• Problem to solve: Copy out every entry below word for word, without changing anything.

===============

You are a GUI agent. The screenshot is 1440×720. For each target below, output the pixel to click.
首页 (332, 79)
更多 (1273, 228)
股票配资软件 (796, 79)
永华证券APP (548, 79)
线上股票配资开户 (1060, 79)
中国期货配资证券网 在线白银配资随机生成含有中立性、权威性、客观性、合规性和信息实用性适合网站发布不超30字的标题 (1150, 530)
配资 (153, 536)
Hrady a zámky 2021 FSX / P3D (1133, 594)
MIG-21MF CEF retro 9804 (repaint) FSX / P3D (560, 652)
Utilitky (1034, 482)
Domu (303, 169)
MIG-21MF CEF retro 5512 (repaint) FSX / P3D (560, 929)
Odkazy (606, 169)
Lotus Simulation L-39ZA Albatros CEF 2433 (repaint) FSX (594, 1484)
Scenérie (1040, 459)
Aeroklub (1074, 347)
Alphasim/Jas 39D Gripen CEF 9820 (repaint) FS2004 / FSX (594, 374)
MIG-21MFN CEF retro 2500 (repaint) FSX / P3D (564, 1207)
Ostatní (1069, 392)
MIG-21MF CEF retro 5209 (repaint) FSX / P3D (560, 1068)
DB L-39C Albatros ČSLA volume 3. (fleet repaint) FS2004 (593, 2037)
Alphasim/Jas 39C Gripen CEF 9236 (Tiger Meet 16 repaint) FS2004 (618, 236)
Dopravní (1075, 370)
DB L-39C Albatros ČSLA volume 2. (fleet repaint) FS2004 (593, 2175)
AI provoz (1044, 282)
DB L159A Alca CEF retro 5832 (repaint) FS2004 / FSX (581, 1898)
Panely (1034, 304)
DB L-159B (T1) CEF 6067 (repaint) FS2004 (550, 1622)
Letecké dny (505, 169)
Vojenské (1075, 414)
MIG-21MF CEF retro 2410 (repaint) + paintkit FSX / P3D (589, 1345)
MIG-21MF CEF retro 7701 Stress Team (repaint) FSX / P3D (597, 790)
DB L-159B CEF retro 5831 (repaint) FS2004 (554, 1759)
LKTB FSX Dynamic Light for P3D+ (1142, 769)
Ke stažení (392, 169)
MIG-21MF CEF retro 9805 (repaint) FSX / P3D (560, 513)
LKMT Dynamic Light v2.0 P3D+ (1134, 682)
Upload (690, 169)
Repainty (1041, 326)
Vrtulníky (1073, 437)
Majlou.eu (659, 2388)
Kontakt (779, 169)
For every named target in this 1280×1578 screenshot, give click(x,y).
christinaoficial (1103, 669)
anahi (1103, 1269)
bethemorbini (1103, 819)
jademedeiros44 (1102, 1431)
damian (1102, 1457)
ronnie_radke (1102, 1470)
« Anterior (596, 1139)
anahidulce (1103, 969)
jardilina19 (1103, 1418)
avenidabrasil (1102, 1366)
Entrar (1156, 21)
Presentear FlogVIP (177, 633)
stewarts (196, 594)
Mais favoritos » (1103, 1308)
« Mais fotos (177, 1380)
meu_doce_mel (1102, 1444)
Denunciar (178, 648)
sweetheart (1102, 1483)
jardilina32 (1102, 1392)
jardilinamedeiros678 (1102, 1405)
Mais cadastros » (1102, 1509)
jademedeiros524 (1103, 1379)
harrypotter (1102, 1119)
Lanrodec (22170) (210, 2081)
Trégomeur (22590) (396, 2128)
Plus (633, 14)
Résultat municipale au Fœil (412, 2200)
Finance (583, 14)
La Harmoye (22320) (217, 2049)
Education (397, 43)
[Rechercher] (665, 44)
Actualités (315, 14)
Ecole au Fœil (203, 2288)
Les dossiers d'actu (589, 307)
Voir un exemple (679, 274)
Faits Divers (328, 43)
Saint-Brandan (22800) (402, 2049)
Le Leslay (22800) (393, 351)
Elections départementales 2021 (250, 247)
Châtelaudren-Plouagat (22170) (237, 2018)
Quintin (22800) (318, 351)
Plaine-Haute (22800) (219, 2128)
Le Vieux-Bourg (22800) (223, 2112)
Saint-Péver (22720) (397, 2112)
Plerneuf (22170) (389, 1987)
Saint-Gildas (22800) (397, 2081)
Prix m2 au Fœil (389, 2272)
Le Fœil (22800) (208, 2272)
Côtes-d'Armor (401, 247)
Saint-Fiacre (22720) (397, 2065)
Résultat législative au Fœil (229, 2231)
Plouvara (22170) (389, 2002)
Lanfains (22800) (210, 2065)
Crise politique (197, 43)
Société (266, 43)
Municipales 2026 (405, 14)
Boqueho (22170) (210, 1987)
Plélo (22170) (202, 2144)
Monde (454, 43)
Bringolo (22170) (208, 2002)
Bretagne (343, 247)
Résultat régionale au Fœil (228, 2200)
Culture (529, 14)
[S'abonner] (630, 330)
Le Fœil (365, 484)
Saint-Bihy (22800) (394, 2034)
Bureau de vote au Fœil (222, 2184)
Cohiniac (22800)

===============

• The reply:
You are a GUI agent. The screenshot is 1440×720. For each target below, output the pixel to click.
首页 (332, 79)
更多 (1273, 228)
股票配资软件 (796, 79)
永华证券APP (548, 79)
线上股票配资开户 (1060, 79)
中国期货配资证券网 在线白银配资随机生成含有中立性、权威性、客观性、合规性和信息实用性适合网站发布不超30字的标题 (1150, 530)
配资 (153, 536)
Hrady a zámky 2021 FSX / P3D (1133, 594)
MIG-21MF CEF retro 9804 (repaint) FSX / P3D (560, 652)
Utilitky (1034, 482)
Domu (303, 169)
MIG-21MF CEF retro 5512 (repaint) FSX / P3D (560, 929)
Odkazy (606, 169)
Lotus Simulation L-39ZA Albatros CEF 2433 (repaint) FSX (594, 1484)
Scenérie (1040, 459)
Aeroklub (1074, 347)
Alphasim/Jas 39D Gripen CEF 9820 (repaint) FS2004 / FSX (594, 374)
MIG-21MFN CEF retro 2500 (repaint) FSX / P3D (564, 1207)
Ostatní (1069, 392)
MIG-21MF CEF retro 5209 (repaint) FSX / P3D (560, 1068)
DB L-39C Albatros ČSLA volume 3. (fleet repaint) FS2004 (593, 2037)
Alphasim/Jas 39C Gripen CEF 9236 (Tiger Meet 16 repaint) FS2004 (618, 236)
Dopravní (1075, 370)
DB L-39C Albatros ČSLA volume 2. (fleet repaint) FS2004 (593, 2175)
AI provoz (1044, 282)
DB L159A Alca CEF retro 5832 (repaint) FS2004 / FSX (581, 1898)
Panely (1034, 304)
DB L-159B (T1) CEF 6067 (repaint) FS2004 (550, 1622)
Letecké dny (505, 169)
Vojenské (1075, 414)
MIG-21MF CEF retro 2410 (repaint) + paintkit FSX / P3D (589, 1345)
MIG-21MF CEF retro 7701 Stress Team (repaint) FSX / P3D (597, 790)
DB L-159B CEF retro 5831 (repaint) FS2004 (554, 1759)
LKTB FSX Dynamic Light for P3D+ (1142, 769)
Ke stažení (392, 169)
MIG-21MF CEF retro 9805 (repaint) FSX / P3D (560, 513)
LKMT Dynamic Light v2.0 P3D+ (1134, 682)
Upload (690, 169)
Repainty (1041, 326)
Vrtulníky (1073, 437)
Majlou.eu (659, 2388)
Kontakt (779, 169)
For every named target in this 1280×1578 screenshot, give click(x,y).
christinaoficial (1103, 669)
anahi (1103, 1269)
bethemorbini (1103, 819)
jademedeiros44 (1102, 1431)
damian (1102, 1457)
ronnie_radke (1102, 1470)
« Anterior (596, 1139)
anahidulce (1103, 969)
jardilina19 (1103, 1418)
avenidabrasil (1102, 1366)
Entrar (1156, 21)
Presentear FlogVIP (177, 633)
stewarts (196, 594)
Mais favoritos » (1103, 1308)
« Mais fotos (177, 1380)
meu_doce_mel (1102, 1444)
Denunciar (178, 648)
sweetheart (1102, 1483)
jardilina32 (1102, 1392)
jardilinamedeiros678 (1102, 1405)
Mais cadastros » (1102, 1509)
jademedeiros524 (1103, 1379)
harrypotter (1102, 1119)
Lanrodec (22170) (210, 2081)
Trégomeur (22590) (396, 2128)
Plus (633, 14)
Résultat municipale au Fœil (412, 2200)
Finance (583, 14)
La Harmoye (22320) (217, 2049)
Education (397, 43)
[Rechercher] (665, 44)
Actualités (315, 14)
Ecole au Fœil (203, 2288)
Les dossiers d'actu (589, 307)
Voir un exemple (679, 274)
Faits Divers (328, 43)
Saint-Brandan (22800) (402, 2049)
Le Leslay (22800) (393, 351)
Elections départementales 2021 (250, 247)
Châtelaudren-Plouagat (22170) (237, 2018)
Quintin (22800) (318, 351)
Plaine-Haute (22800) (219, 2128)
Le Vieux-Bourg (22800) (223, 2112)
Saint-Péver (22720) (397, 2112)
Plerneuf (22170) (389, 1987)
Saint-Gildas (22800) (397, 2081)
Prix m2 au Fœil (389, 2272)
Le Fœil (22800) (208, 2272)
Côtes-d'Armor (401, 247)
Saint-Fiacre (22720) (397, 2065)
Résultat législative au Fœil (229, 2231)
Plouvara (22170) (389, 2002)
Lanfains (22800) (210, 2065)
Crise politique (197, 43)
Société (266, 43)
Municipales 2026 (405, 14)
Boqueho (22170) (210, 1987)
Plélo (22170) (202, 2144)
Monde (454, 43)
Bringolo (22170) (208, 2002)
Bretagne (343, 247)
Résultat régionale au Fœil (228, 2200)
Culture (529, 14)
[S'abonner] (630, 330)
Le Fœil (365, 484)
Saint-Bihy (22800) (394, 2034)
Bureau de vote au Fœil (222, 2184)
Cohiniac (22800)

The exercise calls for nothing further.